Print everything from the line containing "Image resolution: width=1456" down through the last of the entries below, and leave the pictures out of your output.

[BEGIN]

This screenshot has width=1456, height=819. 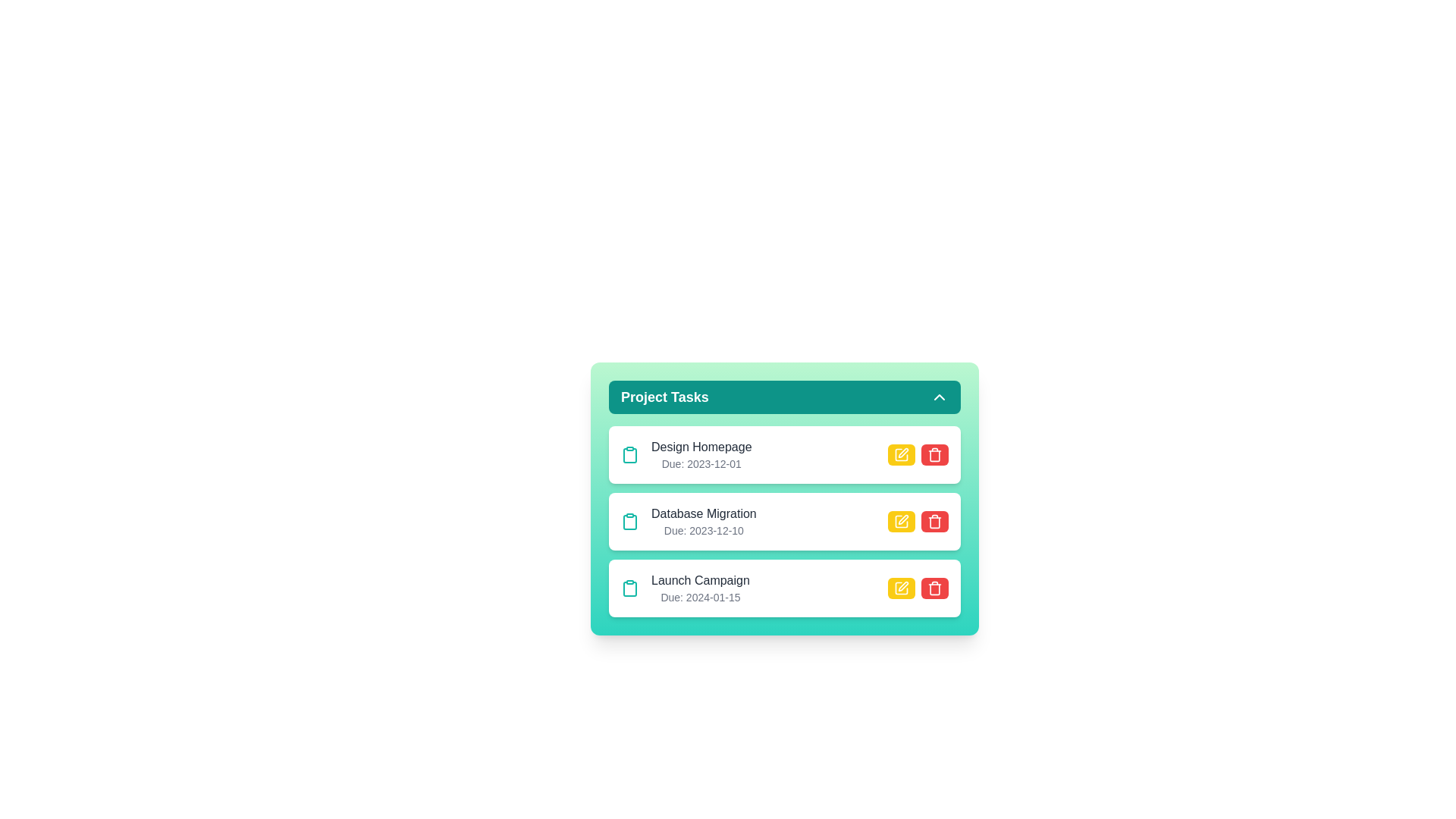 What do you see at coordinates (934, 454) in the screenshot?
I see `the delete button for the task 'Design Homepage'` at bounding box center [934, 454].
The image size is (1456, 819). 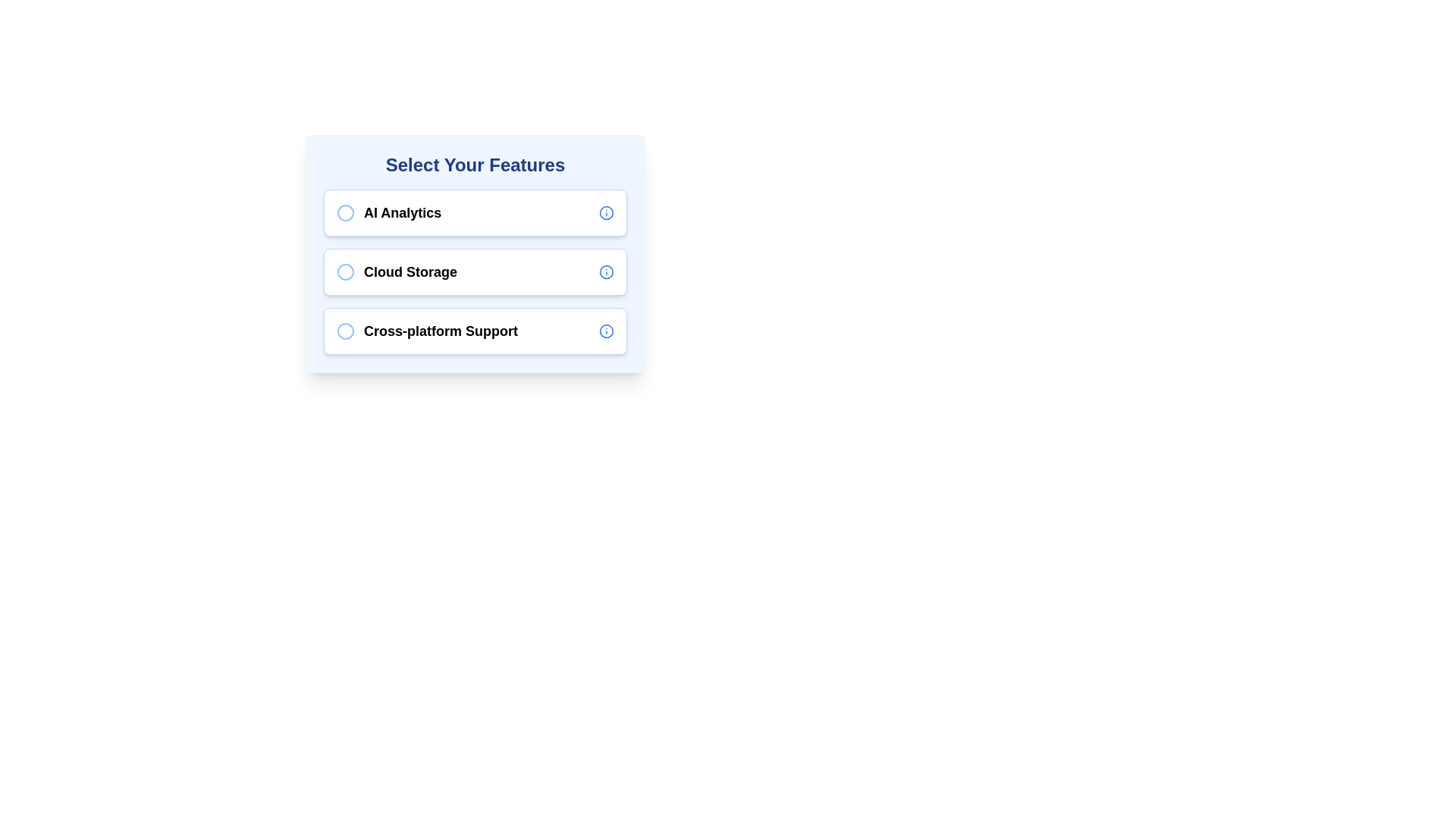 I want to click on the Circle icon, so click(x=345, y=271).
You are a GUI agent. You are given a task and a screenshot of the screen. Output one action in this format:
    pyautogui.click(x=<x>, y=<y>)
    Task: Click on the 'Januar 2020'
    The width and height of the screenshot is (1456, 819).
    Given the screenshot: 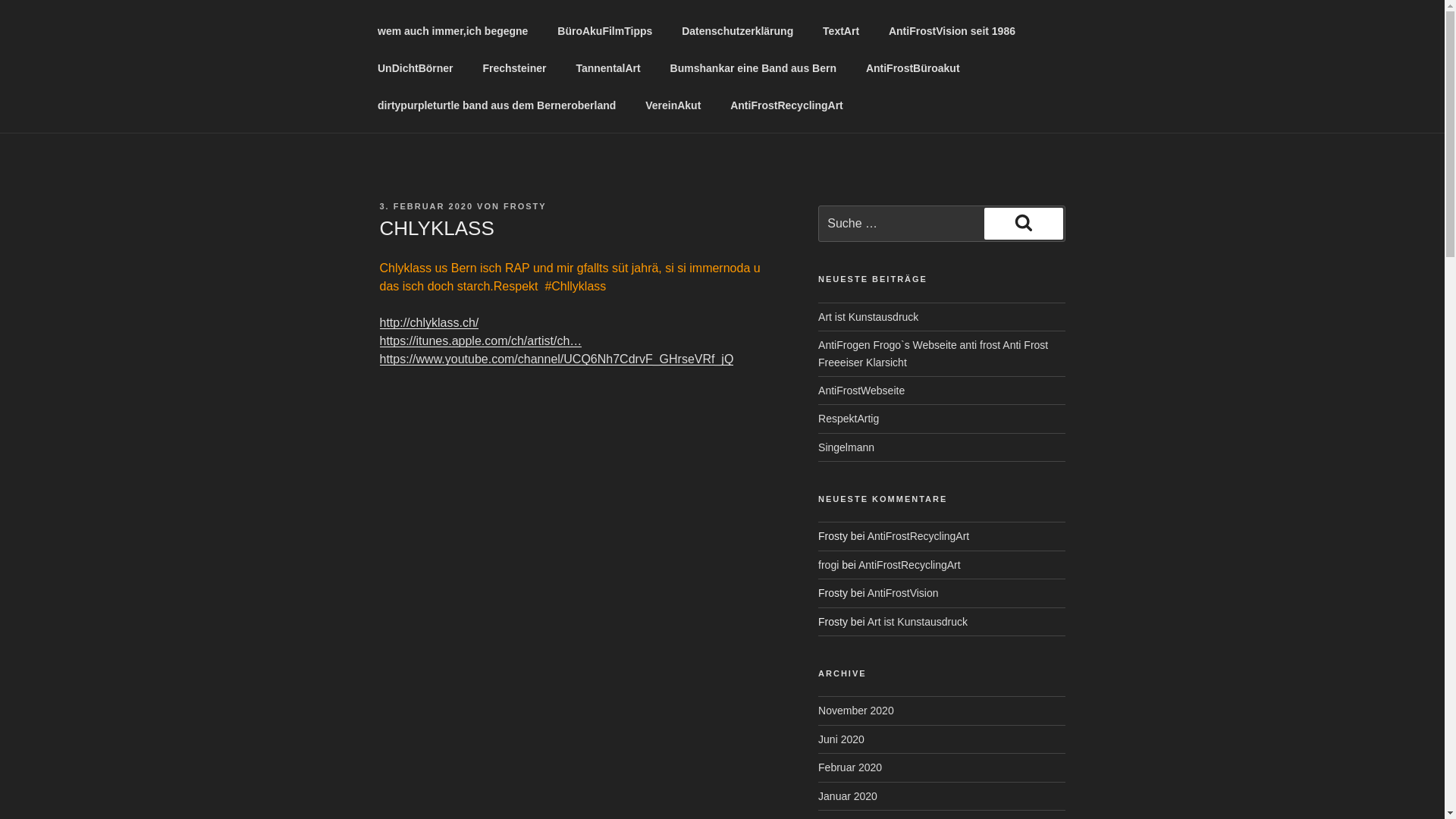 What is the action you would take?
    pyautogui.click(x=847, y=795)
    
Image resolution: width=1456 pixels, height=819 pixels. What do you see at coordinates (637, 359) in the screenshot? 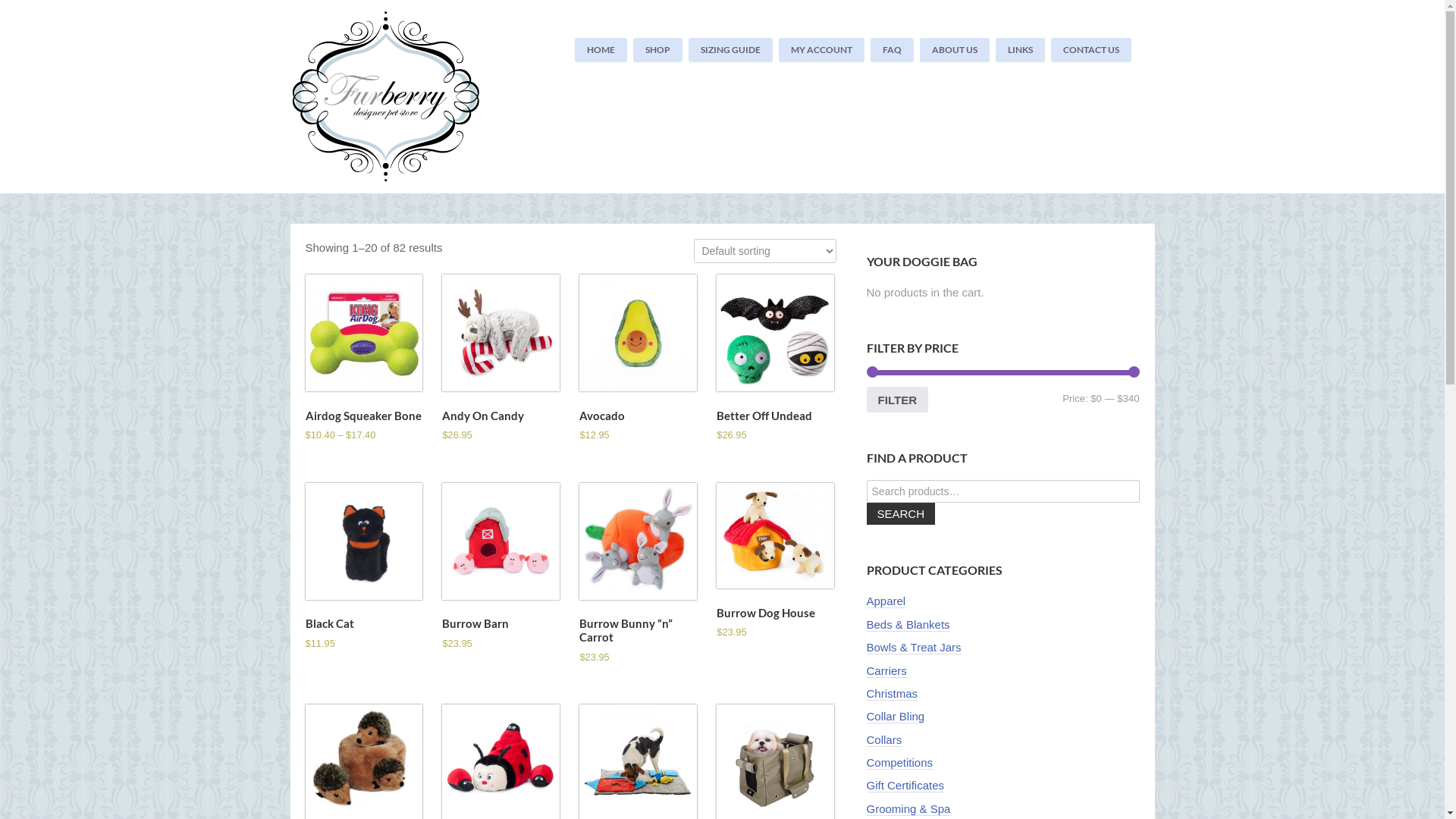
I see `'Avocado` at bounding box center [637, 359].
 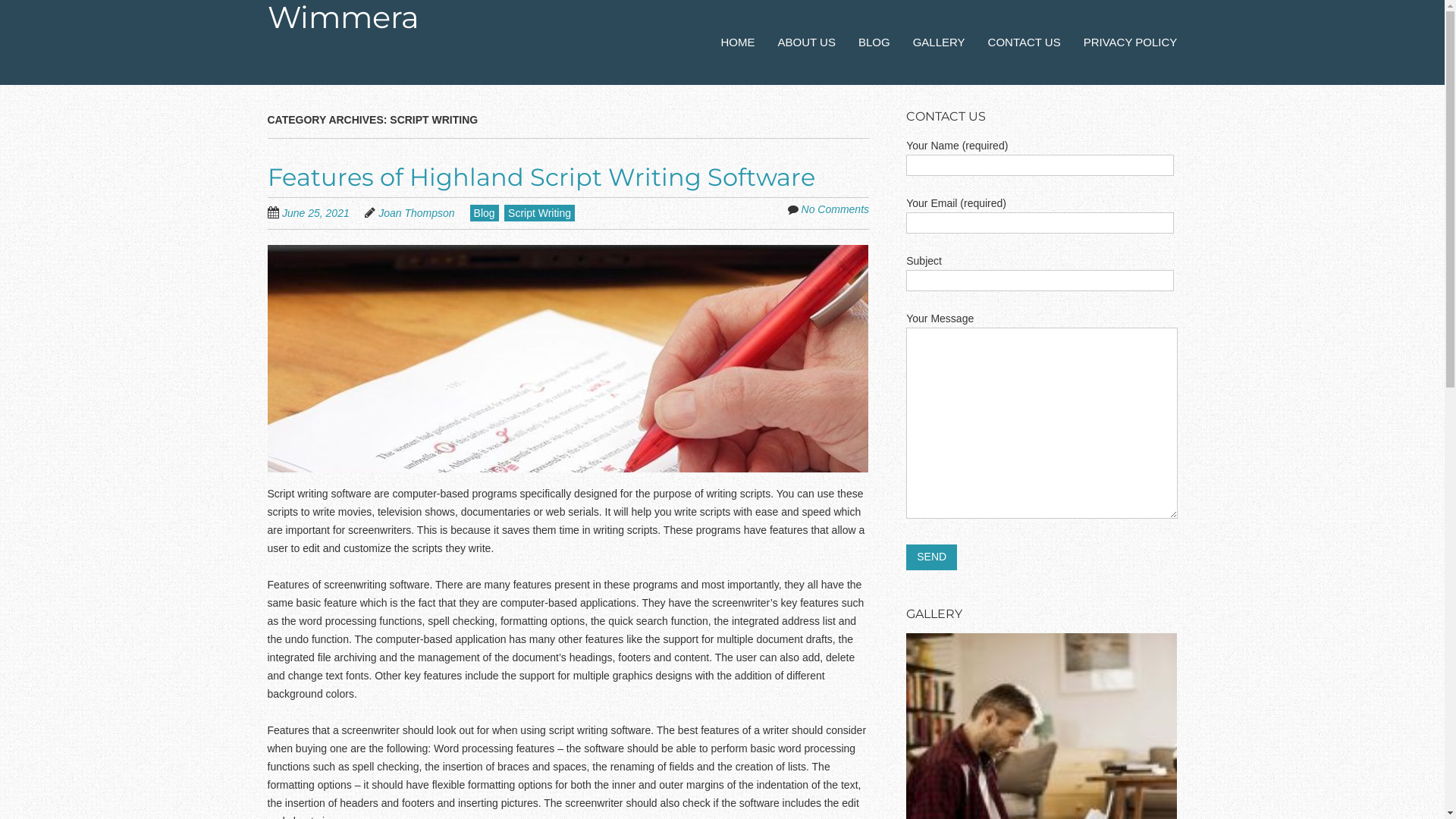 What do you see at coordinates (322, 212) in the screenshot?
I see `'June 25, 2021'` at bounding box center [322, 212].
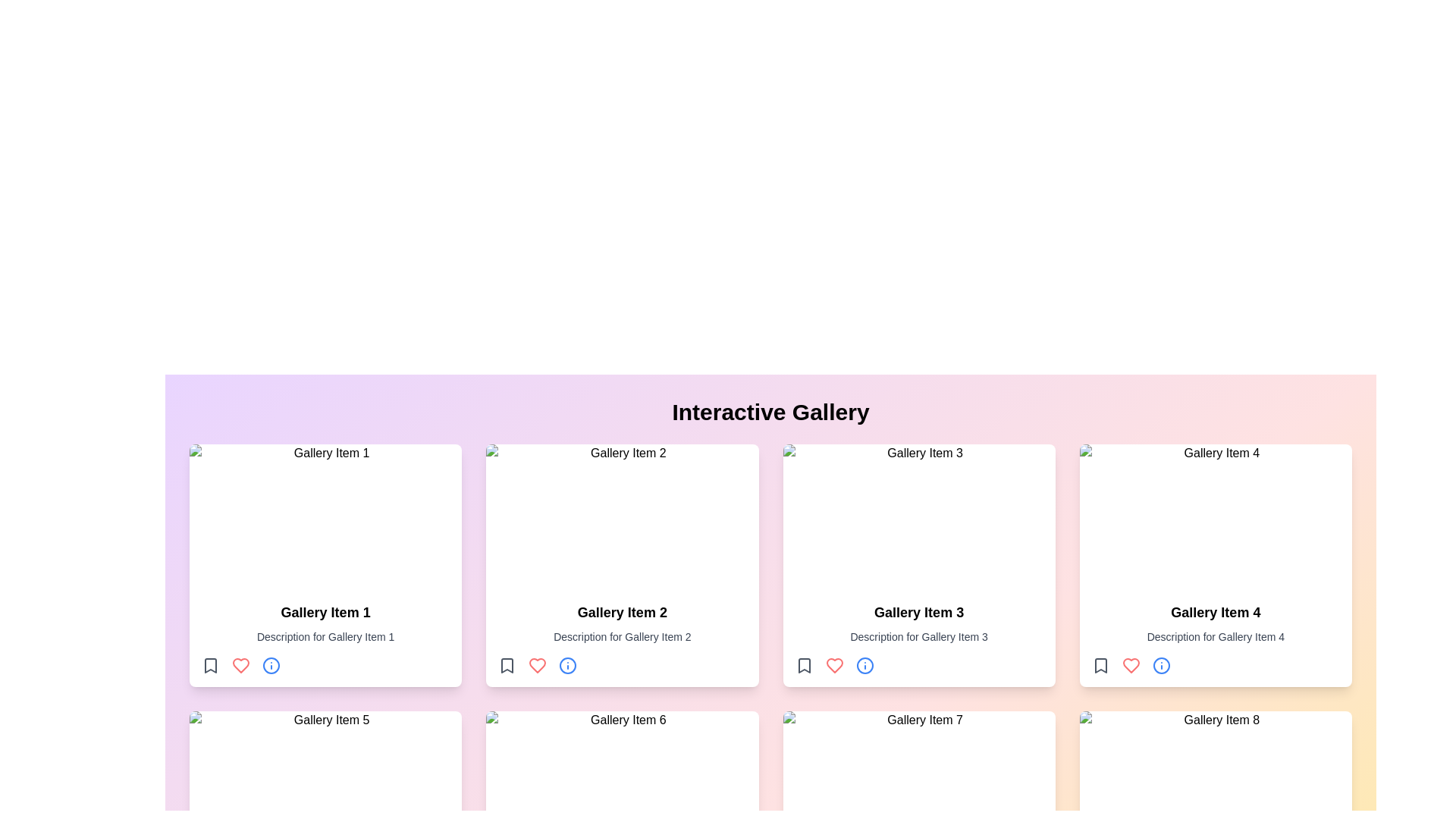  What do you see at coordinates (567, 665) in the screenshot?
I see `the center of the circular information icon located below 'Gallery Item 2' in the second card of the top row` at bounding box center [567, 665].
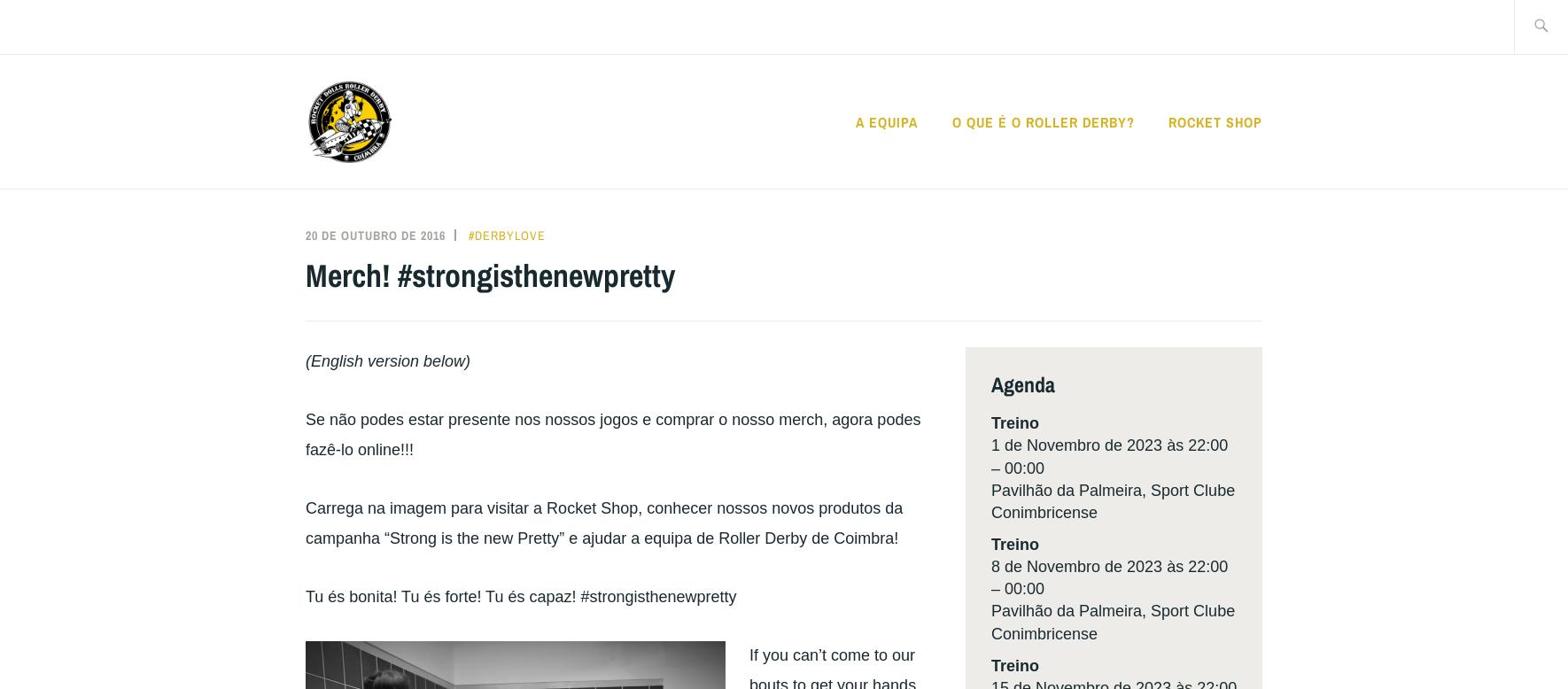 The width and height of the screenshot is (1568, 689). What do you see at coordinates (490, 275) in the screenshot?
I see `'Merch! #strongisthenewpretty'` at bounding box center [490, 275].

[END]

• _Written solution_:
Image resolution: width=1456 pixels, height=819 pixels. What do you see at coordinates (637, 359) in the screenshot? 
I see `'Avocado` at bounding box center [637, 359].
  What do you see at coordinates (322, 212) in the screenshot?
I see `'June 25, 2021'` at bounding box center [322, 212].
  What do you see at coordinates (567, 665) in the screenshot?
I see `the center of the circular information icon located below 'Gallery Item 2' in the second card of the top row` at bounding box center [567, 665].
 The width and height of the screenshot is (1568, 689). What do you see at coordinates (490, 275) in the screenshot?
I see `'Merch! #strongisthenewpretty'` at bounding box center [490, 275].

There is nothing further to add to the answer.